> Passage given
======

User’s Guide¶
Configuration¶
tcpaddress¶
Default: Optional parameter
Host and Port combination that telnet console will bind to, e.g: localhost:7654
httpaddress¶
Default: Optional parameter
Host and Port combination that HTTP API server will bind to, e.g: localhost:5555
redisaddress¶
Default: Optional parameter
Host and Port combination of redis server, which is required for http api frontend as well as storage.
Scraper Configuration¶
patterns¶
Default: Optional parameter
List of patterns to validate url that's currently being scraped against. See patterns configuration.
extractor¶
Default: Optional parameter
Short name of extractor struct which implements Extractable interface, by defualt LinkExtractor (link) is used.
Patterns Configuration¶
type¶
Default: This parameter is mandatory
Either contains or regexp. First one uses string matching, the latter relies on regular expression.
pattern¶
Default: This parameter is mandatory
Value that's used as string to match against or regexp expression depending on the type of pattern.

======

> Stored records
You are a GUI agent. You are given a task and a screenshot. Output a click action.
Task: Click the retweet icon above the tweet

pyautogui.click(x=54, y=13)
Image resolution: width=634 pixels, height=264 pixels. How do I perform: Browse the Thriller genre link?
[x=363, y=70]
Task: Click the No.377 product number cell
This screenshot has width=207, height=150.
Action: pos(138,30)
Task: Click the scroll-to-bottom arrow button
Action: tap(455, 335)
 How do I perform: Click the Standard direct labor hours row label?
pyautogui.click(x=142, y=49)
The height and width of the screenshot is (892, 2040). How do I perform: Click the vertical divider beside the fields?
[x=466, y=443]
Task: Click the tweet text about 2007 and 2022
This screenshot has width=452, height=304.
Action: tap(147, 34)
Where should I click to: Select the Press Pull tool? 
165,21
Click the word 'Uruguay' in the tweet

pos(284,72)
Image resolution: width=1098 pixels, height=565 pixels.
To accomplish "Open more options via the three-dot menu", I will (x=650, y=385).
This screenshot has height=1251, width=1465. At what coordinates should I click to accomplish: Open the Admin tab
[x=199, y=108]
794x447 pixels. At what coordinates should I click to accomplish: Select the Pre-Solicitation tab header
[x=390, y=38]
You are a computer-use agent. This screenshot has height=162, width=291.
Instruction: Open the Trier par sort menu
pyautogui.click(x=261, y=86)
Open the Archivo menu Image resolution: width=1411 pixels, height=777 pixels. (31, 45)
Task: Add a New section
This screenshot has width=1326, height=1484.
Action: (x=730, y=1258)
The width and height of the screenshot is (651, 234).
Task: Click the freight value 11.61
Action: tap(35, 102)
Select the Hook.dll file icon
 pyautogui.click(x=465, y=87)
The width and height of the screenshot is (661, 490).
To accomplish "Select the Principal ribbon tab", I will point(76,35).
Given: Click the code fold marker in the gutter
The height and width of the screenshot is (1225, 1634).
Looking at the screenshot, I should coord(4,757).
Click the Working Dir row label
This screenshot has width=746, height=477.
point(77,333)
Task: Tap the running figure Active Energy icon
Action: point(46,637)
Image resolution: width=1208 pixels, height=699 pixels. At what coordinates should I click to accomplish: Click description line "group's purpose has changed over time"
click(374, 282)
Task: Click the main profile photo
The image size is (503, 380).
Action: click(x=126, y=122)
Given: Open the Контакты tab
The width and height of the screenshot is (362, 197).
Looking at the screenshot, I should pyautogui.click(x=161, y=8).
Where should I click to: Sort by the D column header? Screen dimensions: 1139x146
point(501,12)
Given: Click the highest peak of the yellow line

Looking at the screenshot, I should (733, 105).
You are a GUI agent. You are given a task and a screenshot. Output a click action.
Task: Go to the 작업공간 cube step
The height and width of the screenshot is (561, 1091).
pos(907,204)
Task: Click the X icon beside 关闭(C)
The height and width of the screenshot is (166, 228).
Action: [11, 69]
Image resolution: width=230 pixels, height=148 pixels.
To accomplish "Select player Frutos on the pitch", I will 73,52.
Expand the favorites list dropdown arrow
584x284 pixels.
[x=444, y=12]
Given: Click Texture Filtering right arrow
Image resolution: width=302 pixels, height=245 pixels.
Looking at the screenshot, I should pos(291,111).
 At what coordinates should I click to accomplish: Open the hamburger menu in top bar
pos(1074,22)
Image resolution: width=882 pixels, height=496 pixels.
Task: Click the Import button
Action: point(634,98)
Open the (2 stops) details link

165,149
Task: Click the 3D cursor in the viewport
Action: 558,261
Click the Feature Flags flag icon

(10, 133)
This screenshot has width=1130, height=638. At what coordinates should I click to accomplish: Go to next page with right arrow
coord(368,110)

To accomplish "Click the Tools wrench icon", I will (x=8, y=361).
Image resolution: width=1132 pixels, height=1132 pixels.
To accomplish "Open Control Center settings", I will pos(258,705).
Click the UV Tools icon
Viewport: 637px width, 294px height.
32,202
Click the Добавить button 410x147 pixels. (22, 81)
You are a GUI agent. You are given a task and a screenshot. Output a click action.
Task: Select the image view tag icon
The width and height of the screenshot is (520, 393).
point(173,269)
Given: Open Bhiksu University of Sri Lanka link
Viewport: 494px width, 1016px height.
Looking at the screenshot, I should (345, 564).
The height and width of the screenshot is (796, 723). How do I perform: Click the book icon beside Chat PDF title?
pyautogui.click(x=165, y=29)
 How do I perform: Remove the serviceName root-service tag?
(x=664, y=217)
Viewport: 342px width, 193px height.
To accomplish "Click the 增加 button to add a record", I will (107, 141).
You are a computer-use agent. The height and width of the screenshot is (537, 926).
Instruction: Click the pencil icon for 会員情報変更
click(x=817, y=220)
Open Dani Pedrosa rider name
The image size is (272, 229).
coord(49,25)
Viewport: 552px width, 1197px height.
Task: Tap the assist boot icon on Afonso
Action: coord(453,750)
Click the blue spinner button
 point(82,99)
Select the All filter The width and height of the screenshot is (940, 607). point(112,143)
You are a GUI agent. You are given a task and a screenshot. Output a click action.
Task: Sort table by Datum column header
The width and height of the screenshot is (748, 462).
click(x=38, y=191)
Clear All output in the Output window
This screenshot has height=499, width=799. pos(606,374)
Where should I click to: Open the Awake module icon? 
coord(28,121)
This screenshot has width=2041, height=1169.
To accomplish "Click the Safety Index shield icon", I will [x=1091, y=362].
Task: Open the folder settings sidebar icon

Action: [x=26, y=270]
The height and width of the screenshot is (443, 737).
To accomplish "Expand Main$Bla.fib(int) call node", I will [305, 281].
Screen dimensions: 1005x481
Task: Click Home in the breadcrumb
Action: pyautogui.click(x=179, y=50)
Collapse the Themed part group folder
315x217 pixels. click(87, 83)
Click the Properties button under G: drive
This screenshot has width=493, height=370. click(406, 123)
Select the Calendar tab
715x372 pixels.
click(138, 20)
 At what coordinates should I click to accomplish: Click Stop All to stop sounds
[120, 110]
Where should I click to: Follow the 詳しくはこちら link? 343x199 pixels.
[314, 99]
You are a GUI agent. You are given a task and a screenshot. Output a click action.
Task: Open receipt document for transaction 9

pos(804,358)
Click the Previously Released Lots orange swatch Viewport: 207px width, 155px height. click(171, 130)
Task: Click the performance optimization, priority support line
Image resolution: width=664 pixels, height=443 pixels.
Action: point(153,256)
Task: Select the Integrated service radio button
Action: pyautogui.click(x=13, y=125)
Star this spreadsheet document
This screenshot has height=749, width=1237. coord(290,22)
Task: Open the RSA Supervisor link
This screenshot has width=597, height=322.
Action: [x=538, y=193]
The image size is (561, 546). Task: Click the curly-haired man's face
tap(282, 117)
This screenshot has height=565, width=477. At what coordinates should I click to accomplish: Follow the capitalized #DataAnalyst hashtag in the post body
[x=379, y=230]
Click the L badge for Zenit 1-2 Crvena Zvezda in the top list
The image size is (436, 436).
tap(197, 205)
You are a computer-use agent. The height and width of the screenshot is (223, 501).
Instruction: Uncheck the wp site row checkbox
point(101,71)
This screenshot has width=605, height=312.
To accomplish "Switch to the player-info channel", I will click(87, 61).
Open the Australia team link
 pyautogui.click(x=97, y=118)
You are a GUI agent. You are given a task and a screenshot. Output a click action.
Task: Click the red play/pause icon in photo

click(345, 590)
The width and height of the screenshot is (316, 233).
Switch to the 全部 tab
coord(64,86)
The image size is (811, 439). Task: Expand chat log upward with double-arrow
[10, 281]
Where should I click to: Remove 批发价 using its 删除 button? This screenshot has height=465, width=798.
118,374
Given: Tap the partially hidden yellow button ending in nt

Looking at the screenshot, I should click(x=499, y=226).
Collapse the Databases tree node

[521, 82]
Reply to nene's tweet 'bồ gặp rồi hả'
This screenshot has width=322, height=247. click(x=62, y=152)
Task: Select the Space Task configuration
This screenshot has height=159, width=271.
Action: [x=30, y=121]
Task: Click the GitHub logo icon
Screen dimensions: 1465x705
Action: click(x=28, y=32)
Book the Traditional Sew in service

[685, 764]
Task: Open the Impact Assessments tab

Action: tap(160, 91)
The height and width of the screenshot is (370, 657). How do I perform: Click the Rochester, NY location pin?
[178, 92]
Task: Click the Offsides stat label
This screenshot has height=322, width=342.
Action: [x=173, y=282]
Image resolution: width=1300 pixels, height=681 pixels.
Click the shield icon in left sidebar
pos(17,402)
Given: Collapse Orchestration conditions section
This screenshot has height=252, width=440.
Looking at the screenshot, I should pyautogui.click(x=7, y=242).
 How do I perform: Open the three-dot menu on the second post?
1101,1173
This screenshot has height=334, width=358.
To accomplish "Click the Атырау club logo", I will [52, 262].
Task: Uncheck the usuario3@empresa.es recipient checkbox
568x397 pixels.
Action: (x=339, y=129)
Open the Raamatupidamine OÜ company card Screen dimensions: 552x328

======

> The exercise
Continue the scraper configuration guide from its final sentence.

> The response
Example configuration¶
project: test
tcpaddress: localhost:7654
redisaddress: localhost:6379
httpaddress: localhost:5555
scrapers:
- name: golang
url: http://golangweekly.com
requestlimit: 200
patterns:
- type: contains
pattern: /issues
- name: scrapinghub
url: https://blog.scrapinghub.com
requestlimit: 200
Exports¶
Extensions¶
Items¶
Middleware¶
Patterns¶
TCP Server¶
Gotana offers telnet console for inspecting crawlers and controlling the engine. The idea behind this service is to offer simple remote control over the scrapers.
Available commands¶
Name | Description |
---|---|
HELP | Displays list of available commands |
LIST | Displays lists of available scrapers |
STATS | Displays statistics of currently running scrapers |
MIDDLEWARE | Display installed middleware |
EXTENSIONS | Display installed extensions |
Usage¶
telnet localhost 7654
HELP
-------------------------------------
Available commands: LIST, STATS, HELP, STOP
STATS
-------------------------------------
Total scrapers: 1. Total requests: 45
-------------------------------------
------------------------------------------------------------------------------------------
<Scraper: golangweekly.com>. Crawled: 45, successful: 44, failed: 1. Scraped: 44, saved: 9
------------------------------------------------------------------------------------------
--------------------------------------------------------
Currently fetching: http://golangweekly.com/rss/14p9ef33
--------------------------------------------------------
LIST
------------------------
Running scrapers: golang
STOP
--------------------
Stopping scrapers...